Each of the women had earned the respect of a male Nobel prizewinning colleague and former president of the Royal Society; in Lonsdale’s case, the physicist Sir William Henry Bragg, and in Stephenson’s, the biochemist Sir Frederick Gowland Hopkins. Other fellows had to “take notice” when such eminent scientists recommended the women, Bell Burnell said.

It is no coincidence the Royal Society began admitting female scientists during the second world war, she added. “I think it was because of what women, in general, did during the war.

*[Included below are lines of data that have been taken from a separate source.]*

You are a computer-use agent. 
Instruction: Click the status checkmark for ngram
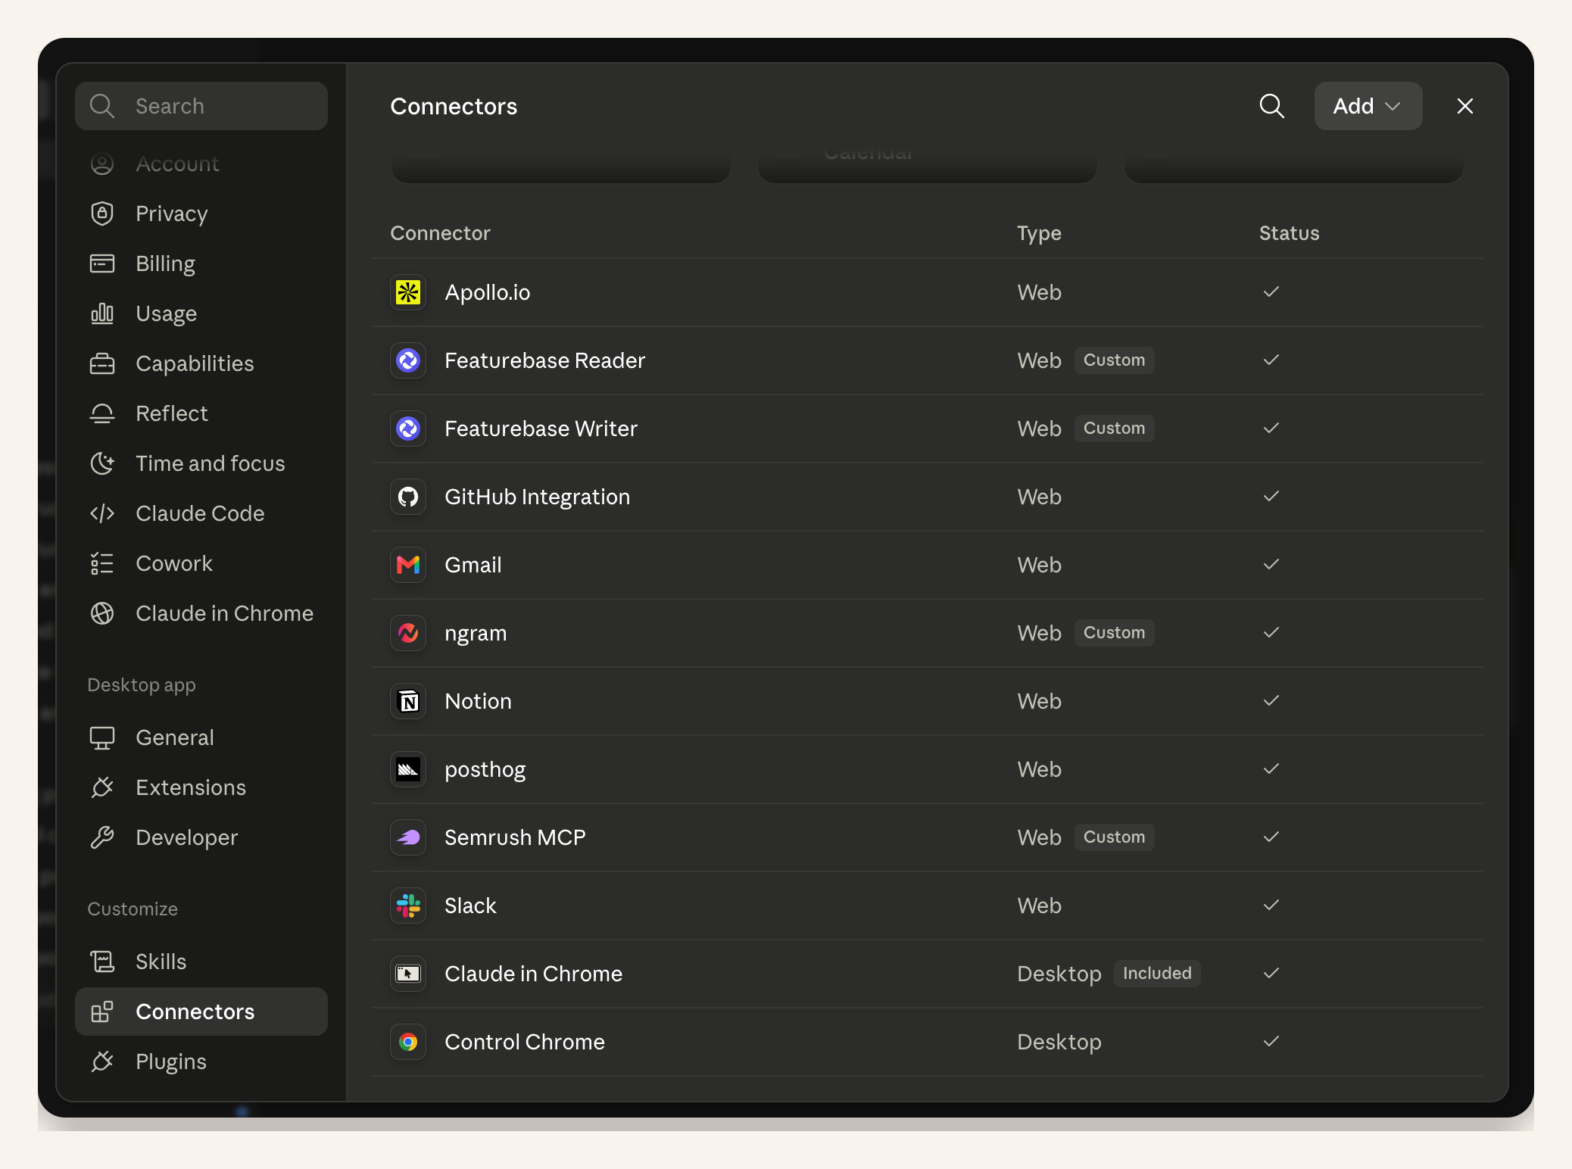[x=1271, y=632]
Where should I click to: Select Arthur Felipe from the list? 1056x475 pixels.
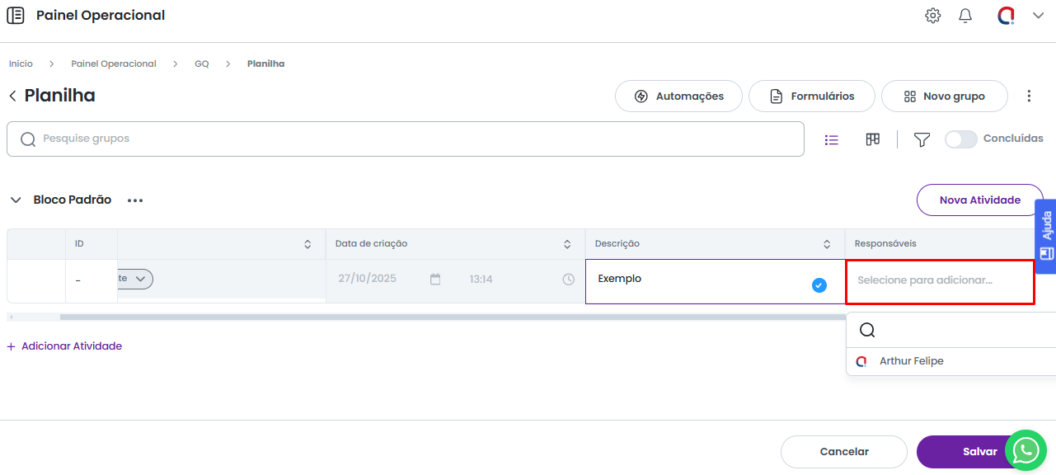click(x=911, y=361)

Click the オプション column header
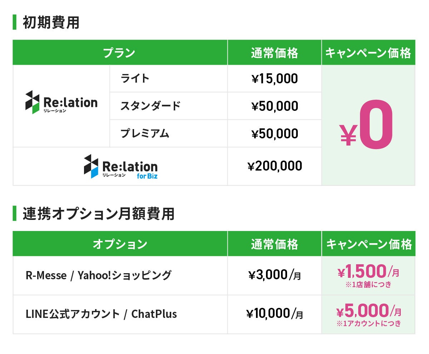[x=119, y=244]
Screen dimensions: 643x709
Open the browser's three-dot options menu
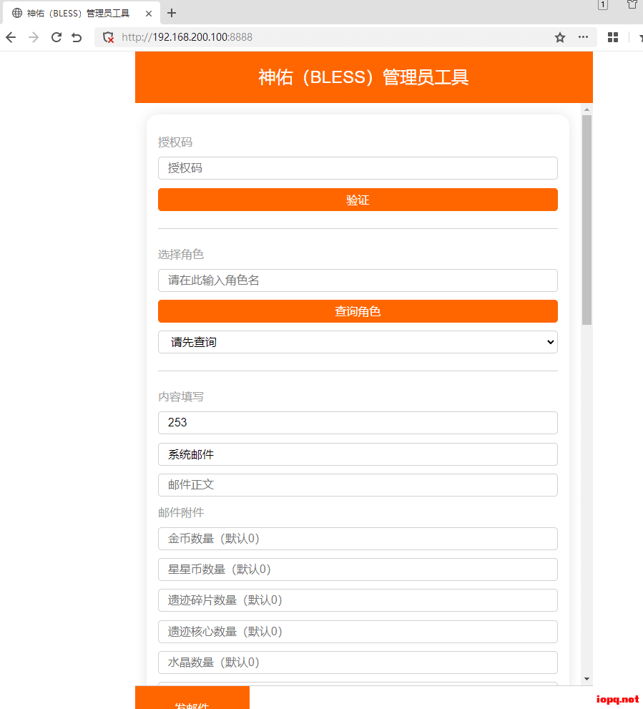583,36
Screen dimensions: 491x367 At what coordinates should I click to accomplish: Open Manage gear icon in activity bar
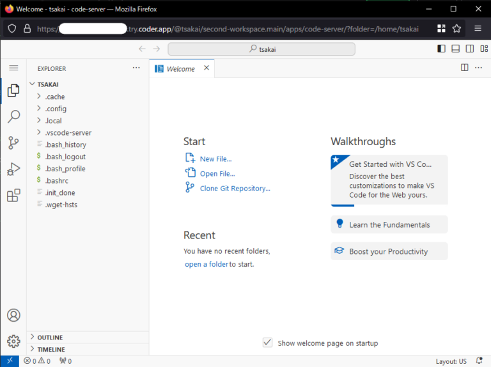point(13,341)
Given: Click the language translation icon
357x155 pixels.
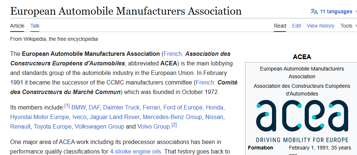Looking at the screenshot, I should click(314, 11).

They couldn’t be ignored any longer.”

A previous attempt by fellows in 1902 to nominate a female scientist, the physicist Hertha Ayrton, had failed, said Keith Moore, the Royal Society’s archivist. “The society took a legal opinion on whether or not it could elect women at the time, because masculine terms had been routinely used in its charter, which governed how the society operated.”

Questions were also raised about whether a married woman such as Ayrton met the legal definition of a person, at a time when wives were considered the property of their husbands. “The legal opinion came back that fellows could not elect women, particularly if they were married,” he added.

After the first equal opportunities legislation was introduced in Britain in 1919, the society could have elected a woman, Moore said. “But it took another 26 years before we actually did.”

Joining the Royal Society in 1945 may have helped Lonsdale and Stephenson to smash other glass ceilings for female scientists as they advanced in their careers.

In 1949, Lonsdale became the first woman to be made a professor at University College London, after she was appointed professor of chemistry and head of the department of crystallography.

Stephenson was persuaded by fellow microbiologist Alexander Fleming to become the first female president of the Society for General Microbiology in 1947. An alumna and fellow of Newnham College, Cambridge, she was made the university’s first reader of chemical microbiology shortly before her death in 1948 – the year the female undergraduates she taught finally began to be awarded degrees.

To further honour the women’s achievements, the Royal Society plans to host evening talks and networking events to promote women in science this year, and is collecting data to better understand and address gender diversity across different science subjects.

• This article was amended on 24 March 2025. An earlier version said Kathleen Lonsdale had illuminated “how molecules are arranged in atoms”; we, of course, meant how atoms are arranged in molecules.